== TASK DESCRIPTION ==
Please set down every record exactly as it appears below.

++++ THE DATA

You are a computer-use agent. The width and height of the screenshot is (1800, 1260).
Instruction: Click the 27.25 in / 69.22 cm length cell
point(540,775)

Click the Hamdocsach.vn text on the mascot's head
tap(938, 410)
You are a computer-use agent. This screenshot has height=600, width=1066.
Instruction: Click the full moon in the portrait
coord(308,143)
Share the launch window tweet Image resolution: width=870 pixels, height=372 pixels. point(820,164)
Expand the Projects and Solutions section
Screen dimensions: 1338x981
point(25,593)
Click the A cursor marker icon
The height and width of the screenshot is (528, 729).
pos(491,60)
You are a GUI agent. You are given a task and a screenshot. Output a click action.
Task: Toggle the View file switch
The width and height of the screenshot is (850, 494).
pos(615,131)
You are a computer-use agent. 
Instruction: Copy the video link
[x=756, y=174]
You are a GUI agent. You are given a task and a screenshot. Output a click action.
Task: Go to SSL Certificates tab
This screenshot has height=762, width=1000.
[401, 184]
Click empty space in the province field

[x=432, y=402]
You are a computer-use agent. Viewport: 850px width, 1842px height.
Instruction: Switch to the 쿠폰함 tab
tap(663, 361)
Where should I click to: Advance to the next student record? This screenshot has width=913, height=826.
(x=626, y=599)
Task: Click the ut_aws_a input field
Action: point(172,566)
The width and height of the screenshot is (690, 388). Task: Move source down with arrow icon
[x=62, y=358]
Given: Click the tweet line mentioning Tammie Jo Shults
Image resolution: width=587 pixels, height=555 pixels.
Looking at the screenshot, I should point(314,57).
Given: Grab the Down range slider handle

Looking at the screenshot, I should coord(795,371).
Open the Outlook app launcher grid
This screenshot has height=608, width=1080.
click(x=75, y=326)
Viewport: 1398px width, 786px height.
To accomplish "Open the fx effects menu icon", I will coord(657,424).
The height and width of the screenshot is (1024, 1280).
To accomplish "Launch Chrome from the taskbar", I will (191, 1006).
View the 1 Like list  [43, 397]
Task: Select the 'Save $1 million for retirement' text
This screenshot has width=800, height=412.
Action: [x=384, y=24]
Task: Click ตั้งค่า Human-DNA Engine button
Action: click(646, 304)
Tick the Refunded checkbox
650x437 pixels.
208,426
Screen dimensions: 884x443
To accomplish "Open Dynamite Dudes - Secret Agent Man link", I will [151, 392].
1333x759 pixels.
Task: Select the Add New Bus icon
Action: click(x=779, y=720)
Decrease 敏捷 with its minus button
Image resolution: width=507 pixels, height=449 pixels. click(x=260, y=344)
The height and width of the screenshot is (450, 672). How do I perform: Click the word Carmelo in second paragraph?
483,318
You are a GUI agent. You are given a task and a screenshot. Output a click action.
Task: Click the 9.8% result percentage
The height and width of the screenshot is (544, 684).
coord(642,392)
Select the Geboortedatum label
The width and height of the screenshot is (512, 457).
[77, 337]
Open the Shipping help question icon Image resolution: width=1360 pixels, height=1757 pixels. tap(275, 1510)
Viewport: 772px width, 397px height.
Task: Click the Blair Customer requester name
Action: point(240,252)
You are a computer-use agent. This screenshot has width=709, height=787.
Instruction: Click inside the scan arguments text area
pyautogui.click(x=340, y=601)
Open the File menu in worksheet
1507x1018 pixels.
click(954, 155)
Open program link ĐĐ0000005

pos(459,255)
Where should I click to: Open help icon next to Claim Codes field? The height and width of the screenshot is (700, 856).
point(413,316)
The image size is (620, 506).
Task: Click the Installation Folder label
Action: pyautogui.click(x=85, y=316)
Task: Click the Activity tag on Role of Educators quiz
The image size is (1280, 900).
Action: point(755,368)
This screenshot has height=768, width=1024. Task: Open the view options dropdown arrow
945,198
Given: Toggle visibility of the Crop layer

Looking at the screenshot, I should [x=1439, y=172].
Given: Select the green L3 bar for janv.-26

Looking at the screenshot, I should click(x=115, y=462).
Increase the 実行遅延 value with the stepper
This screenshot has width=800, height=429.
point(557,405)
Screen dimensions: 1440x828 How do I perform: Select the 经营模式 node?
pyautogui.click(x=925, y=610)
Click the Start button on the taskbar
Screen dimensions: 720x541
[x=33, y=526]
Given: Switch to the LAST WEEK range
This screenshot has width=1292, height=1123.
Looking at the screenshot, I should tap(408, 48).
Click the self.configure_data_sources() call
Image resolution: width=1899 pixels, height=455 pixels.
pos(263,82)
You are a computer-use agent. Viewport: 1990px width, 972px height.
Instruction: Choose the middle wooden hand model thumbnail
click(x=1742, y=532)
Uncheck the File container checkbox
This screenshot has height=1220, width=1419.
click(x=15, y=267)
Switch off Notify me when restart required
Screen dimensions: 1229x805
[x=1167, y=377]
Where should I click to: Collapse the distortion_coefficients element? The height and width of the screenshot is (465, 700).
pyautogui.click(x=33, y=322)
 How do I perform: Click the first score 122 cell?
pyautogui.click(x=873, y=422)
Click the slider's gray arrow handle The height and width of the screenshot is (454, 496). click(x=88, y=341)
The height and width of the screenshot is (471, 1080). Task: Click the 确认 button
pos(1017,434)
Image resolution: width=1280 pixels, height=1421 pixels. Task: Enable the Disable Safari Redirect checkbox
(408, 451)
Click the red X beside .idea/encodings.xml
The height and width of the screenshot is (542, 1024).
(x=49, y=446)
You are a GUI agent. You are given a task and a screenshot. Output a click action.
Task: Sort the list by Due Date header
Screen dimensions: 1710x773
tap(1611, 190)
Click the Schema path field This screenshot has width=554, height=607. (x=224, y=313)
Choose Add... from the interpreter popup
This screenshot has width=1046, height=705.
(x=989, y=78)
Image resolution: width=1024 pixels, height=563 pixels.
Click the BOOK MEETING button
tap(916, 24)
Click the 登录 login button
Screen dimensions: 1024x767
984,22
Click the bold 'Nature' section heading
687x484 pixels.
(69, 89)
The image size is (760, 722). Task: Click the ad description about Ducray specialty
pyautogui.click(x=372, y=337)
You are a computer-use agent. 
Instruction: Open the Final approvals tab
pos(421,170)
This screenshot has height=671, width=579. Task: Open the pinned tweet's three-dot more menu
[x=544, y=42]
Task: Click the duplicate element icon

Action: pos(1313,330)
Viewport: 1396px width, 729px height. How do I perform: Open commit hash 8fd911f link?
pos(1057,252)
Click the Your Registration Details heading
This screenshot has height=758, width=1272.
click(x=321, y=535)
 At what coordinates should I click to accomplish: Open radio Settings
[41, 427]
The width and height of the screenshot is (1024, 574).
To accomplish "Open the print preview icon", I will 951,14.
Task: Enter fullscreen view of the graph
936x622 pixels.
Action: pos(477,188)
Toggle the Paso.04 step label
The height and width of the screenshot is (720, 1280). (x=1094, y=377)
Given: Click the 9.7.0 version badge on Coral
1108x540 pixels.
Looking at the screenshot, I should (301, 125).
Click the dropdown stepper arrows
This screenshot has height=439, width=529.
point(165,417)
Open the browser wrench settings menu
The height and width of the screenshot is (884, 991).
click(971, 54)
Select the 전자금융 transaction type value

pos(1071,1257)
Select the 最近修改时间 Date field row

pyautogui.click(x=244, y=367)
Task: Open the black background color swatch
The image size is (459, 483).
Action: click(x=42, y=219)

++++++++

== RESPONSE TO THIS TASK ==
You are a computer-use agent. The width and height of the screenshot is (1800, 1260).
Instruction: Click the 27.25 in / 69.22 cm length cell
point(540,775)

Click the Hamdocsach.vn text on the mascot's head
tap(938, 410)
You are a computer-use agent. This screenshot has height=600, width=1066.
Instruction: Click the full moon in the portrait
coord(308,143)
Share the launch window tweet Image resolution: width=870 pixels, height=372 pixels. point(820,164)
Expand the Projects and Solutions section
Screen dimensions: 1338x981
point(25,593)
Click the A cursor marker icon
The height and width of the screenshot is (528, 729).
pos(491,60)
You are a GUI agent. You are given a task and a screenshot. Output a click action.
Task: Toggle the View file switch
The width and height of the screenshot is (850, 494).
pos(615,131)
You are a computer-use agent. 
Instruction: Copy the video link
[x=756, y=174]
You are a GUI agent. You are given a task and a screenshot. Output a click action.
Task: Go to SSL Certificates tab
This screenshot has height=762, width=1000.
[401, 184]
Click empty space in the province field

[x=432, y=402]
You are a computer-use agent. Viewport: 850px width, 1842px height.
Instruction: Switch to the 쿠폰함 tab
tap(663, 361)
Where should I click to: Advance to the next student record? This screenshot has width=913, height=826.
(x=626, y=599)
Task: Click the ut_aws_a input field
Action: point(172,566)
The width and height of the screenshot is (690, 388). Task: Move source down with arrow icon
[x=62, y=358]
Given: Click the tweet line mentioning Tammie Jo Shults
Image resolution: width=587 pixels, height=555 pixels.
Looking at the screenshot, I should point(314,57).
Given: Grab the Down range slider handle

Looking at the screenshot, I should coord(795,371).
Open the Outlook app launcher grid
This screenshot has height=608, width=1080.
click(x=75, y=326)
Viewport: 1398px width, 786px height.
To accomplish "Open the fx effects menu icon", I will coord(657,424).
The height and width of the screenshot is (1024, 1280).
To accomplish "Launch Chrome from the taskbar", I will (191, 1006).
View the 1 Like list  [43, 397]
Task: Select the 'Save $1 million for retirement' text
This screenshot has width=800, height=412.
Action: [x=384, y=24]
Task: Click ตั้งค่า Human-DNA Engine button
Action: click(646, 304)
Tick the Refunded checkbox
650x437 pixels.
208,426
Screen dimensions: 884x443
To accomplish "Open Dynamite Dudes - Secret Agent Man link", I will [151, 392].
1333x759 pixels.
Task: Select the Add New Bus icon
Action: click(x=779, y=720)
Decrease 敏捷 with its minus button
Image resolution: width=507 pixels, height=449 pixels. click(x=260, y=344)
The height and width of the screenshot is (450, 672). How do I perform: Click the word Carmelo in second paragraph?
483,318
You are a GUI agent. You are given a task and a screenshot. Output a click action.
Task: Click the 9.8% result percentage
The height and width of the screenshot is (544, 684).
coord(642,392)
Select the Geboortedatum label
The width and height of the screenshot is (512, 457).
[77, 337]
Open the Shipping help question icon Image resolution: width=1360 pixels, height=1757 pixels. tap(275, 1510)
Viewport: 772px width, 397px height.
Task: Click the Blair Customer requester name
Action: point(240,252)
You are a computer-use agent. This screenshot has width=709, height=787.
Instruction: Click inside the scan arguments text area
pyautogui.click(x=340, y=601)
Open the File menu in worksheet
1507x1018 pixels.
click(954, 155)
Open program link ĐĐ0000005

pos(459,255)
Where should I click to: Open help icon next to Claim Codes field? The height and width of the screenshot is (700, 856).
point(413,316)
The image size is (620, 506).
Task: Click the Installation Folder label
Action: pyautogui.click(x=85, y=316)
Task: Click the Activity tag on Role of Educators quiz
The image size is (1280, 900).
Action: point(755,368)
This screenshot has height=768, width=1024. Task: Open the view options dropdown arrow
945,198
Given: Toggle visibility of the Crop layer

Looking at the screenshot, I should [x=1439, y=172].
Given: Select the green L3 bar for janv.-26

Looking at the screenshot, I should click(x=115, y=462).
Increase the 実行遅延 value with the stepper
This screenshot has width=800, height=429.
point(557,405)
Screen dimensions: 1440x828 How do I perform: Select the 经营模式 node?
pyautogui.click(x=925, y=610)
Click the Start button on the taskbar
Screen dimensions: 720x541
[x=33, y=526]
Given: Switch to the LAST WEEK range
This screenshot has width=1292, height=1123.
Looking at the screenshot, I should tap(408, 48).
Click the self.configure_data_sources() call
Image resolution: width=1899 pixels, height=455 pixels.
pos(263,82)
You are a computer-use agent. Viewport: 1990px width, 972px height.
Instruction: Choose the middle wooden hand model thumbnail
click(x=1742, y=532)
Uncheck the File container checkbox
This screenshot has height=1220, width=1419.
click(x=15, y=267)
Switch off Notify me when restart required
Screen dimensions: 1229x805
[x=1167, y=377]
Where should I click to: Collapse the distortion_coefficients element? The height and width of the screenshot is (465, 700).
pyautogui.click(x=33, y=322)
 How do I perform: Click the first score 122 cell?
pyautogui.click(x=873, y=422)
Click the slider's gray arrow handle The height and width of the screenshot is (454, 496). click(x=88, y=341)
The height and width of the screenshot is (471, 1080). Task: Click the 确认 button
pos(1017,434)
Image resolution: width=1280 pixels, height=1421 pixels. Task: Enable the Disable Safari Redirect checkbox
(408, 451)
Click the red X beside .idea/encodings.xml
The height and width of the screenshot is (542, 1024).
(x=49, y=446)
You are a GUI agent. You are given a task and a screenshot. Output a click action.
Task: Sort the list by Due Date header
Screen dimensions: 1710x773
tap(1611, 190)
Click the Schema path field This screenshot has width=554, height=607. (x=224, y=313)
Choose Add... from the interpreter popup
This screenshot has width=1046, height=705.
(x=989, y=78)
Image resolution: width=1024 pixels, height=563 pixels.
Click the BOOK MEETING button
tap(916, 24)
Click the 登录 login button
Screen dimensions: 1024x767
984,22
Click the bold 'Nature' section heading
687x484 pixels.
(69, 89)
The image size is (760, 722). Task: Click the ad description about Ducray specialty
pyautogui.click(x=372, y=337)
You are a computer-use agent. 
Instruction: Open the Final approvals tab
pos(421,170)
This screenshot has height=671, width=579. Task: Open the pinned tweet's three-dot more menu
[x=544, y=42]
Task: Click the duplicate element icon

Action: pos(1313,330)
Viewport: 1396px width, 729px height. How do I perform: Open commit hash 8fd911f link?
pos(1057,252)
Click the Your Registration Details heading
This screenshot has height=758, width=1272.
click(x=321, y=535)
 At what coordinates should I click to accomplish: Open radio Settings
[41, 427]
The width and height of the screenshot is (1024, 574).
To accomplish "Open the print preview icon", I will 951,14.
Task: Enter fullscreen view of the graph
936x622 pixels.
Action: pos(477,188)
Toggle the Paso.04 step label
The height and width of the screenshot is (720, 1280). (x=1094, y=377)
Given: Click the 9.7.0 version badge on Coral
1108x540 pixels.
Looking at the screenshot, I should (301, 125).
Click the dropdown stepper arrows
This screenshot has height=439, width=529.
point(165,417)
Open the browser wrench settings menu
The height and width of the screenshot is (884, 991).
click(971, 54)
Select the 전자금융 transaction type value

pos(1071,1257)
Select the 最近修改时间 Date field row

pyautogui.click(x=244, y=367)
Task: Open the black background color swatch
The image size is (459, 483).
Action: click(x=42, y=219)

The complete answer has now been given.